What do we feed into Prometheus?

It’s easier to explain things if we know what we’re moving around to begin with. Remember, Prometheus is the one who asks (usually), and here we’ll cover what it is we respond with. Imagine we have a HTTP-capable application listening in on some port on some host, at endpoint /metrics. Prometheus goes to GET that endpoint, and we respond with:

requests_received 15

Now what does that mean? We’re letting Prometheus know of a metric called requests_received, and stating that the value of requests_received for this sample is 15. Note that we’re calling it a sample because Prometheus will be querying this endpoint periodically.

But what if we want more information on these requests? Say, the IP address they’re coming from. We could identify them when producing this text format:

requests_received { from = "192.168.0.1" } 12
requests_received { from = "192.168.0.7" } 3

Now requests_received has overall value 15 in this sample, if you add up the labeled lines, and if we query Prometheus through its Web UI or through Grafana, PagerDuty, etc., we can filter for only the samples we care for.

There’s little more to it than that. All parts of the text format other than the metric name and value are optional, but here they are being used:

# This is a comment. I'm almost certain you can't use this in the middle of a
# line, and there's definitely no advantage to it. Oh, and empty lines are
# treated just the same: they're ignored.

# The last token in this line is the timestamp in miliseconds since the epoch.
metric_name { label_name = "label_value" } 123 1234567890

# HELP my_metric Example metric with no meaningful value.
# TYPE my_metric counter
my_metric 0

Prometheus will interpret comments preceding samples if they begin with HELP or TYPE, following by the metric name, and between them they may come in any particular order.

The (optional?) metric types

There are four core metric types in Prometheus. For the time being, Prometheus makes no use of the type information and just flattens everything it gets into untyped time series. It’s important to be aware of them, though! They are:

A counter is an ever increasing value. In Calculus terms, it’s the image of a function of time that is monotonous and increasing. Number of requests served, number of bytes moved around, number of errors encountered, those are all valid examples of counters.
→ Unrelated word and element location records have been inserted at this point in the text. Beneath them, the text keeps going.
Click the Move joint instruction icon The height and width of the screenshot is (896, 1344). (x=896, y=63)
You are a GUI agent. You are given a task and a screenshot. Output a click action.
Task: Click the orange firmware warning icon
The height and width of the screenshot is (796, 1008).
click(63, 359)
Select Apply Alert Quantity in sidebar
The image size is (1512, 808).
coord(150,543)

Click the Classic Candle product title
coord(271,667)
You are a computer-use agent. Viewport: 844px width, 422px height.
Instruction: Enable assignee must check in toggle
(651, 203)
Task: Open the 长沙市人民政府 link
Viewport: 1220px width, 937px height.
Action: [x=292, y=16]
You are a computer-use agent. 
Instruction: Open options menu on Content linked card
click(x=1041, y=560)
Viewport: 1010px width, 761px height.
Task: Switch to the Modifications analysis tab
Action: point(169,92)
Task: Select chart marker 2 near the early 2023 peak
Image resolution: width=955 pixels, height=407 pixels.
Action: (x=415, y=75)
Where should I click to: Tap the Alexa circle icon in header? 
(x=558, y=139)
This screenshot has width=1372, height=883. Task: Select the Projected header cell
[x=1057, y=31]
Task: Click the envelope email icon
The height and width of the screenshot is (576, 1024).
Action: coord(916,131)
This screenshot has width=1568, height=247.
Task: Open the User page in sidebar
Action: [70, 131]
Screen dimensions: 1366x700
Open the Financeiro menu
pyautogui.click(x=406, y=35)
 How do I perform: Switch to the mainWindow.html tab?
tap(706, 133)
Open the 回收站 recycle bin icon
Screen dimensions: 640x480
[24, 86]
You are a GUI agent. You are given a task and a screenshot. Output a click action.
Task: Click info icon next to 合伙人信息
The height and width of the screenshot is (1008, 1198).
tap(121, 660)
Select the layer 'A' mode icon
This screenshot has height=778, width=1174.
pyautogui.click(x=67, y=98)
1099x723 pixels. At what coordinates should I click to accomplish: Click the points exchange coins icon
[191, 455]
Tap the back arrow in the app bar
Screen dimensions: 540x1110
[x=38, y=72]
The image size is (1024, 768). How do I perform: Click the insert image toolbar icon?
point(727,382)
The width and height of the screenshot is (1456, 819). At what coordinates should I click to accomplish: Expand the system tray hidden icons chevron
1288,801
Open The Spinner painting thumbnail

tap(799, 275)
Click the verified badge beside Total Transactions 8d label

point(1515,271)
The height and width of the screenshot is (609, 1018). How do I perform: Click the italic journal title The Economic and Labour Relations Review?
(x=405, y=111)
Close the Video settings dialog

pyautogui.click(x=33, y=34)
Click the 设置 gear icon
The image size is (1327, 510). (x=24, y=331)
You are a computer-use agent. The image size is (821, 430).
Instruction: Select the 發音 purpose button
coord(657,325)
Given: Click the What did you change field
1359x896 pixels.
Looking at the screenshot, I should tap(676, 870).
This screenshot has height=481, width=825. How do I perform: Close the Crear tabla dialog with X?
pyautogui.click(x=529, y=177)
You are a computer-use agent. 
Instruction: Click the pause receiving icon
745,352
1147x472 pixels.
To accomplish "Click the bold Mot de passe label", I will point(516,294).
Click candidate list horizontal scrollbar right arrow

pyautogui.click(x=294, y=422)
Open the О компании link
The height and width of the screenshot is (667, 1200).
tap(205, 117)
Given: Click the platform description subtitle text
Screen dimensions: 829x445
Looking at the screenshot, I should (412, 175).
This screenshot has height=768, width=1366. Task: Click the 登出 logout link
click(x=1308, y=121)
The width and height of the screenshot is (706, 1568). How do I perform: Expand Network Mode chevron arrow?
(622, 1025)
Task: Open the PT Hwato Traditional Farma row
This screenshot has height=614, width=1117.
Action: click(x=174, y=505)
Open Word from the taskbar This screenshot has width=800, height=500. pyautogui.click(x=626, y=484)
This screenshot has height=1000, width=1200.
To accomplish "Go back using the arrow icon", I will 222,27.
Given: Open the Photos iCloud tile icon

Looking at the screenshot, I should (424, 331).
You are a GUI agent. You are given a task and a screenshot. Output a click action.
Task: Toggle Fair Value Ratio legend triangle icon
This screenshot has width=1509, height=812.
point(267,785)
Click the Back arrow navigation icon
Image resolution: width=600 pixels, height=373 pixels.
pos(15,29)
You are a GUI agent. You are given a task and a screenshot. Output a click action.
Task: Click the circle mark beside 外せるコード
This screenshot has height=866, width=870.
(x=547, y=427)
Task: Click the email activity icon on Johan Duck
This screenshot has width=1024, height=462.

Don’t use this type for something that may decrease in value over time; that would make it a gauge.

A gauge is a value that can increase or decrease. Number of active threads, number of active clients, memory and CPU usage, etc. If it can go up and down in value over time, it’s a gauge. Makes sense, right?

Okay, now it stops being intuitive. Histograms and summaries have weird representations and it’s not immediately clear what they’re for. The Prometheus documentation does a far better job at explaining it than I ever could, not that I understand it well.

For starters, both of these types generate multiple time series. Two that are always generated are the ones with _sum and _count suffixes. Respectively, they represent the sum of all observed values and the number of observations.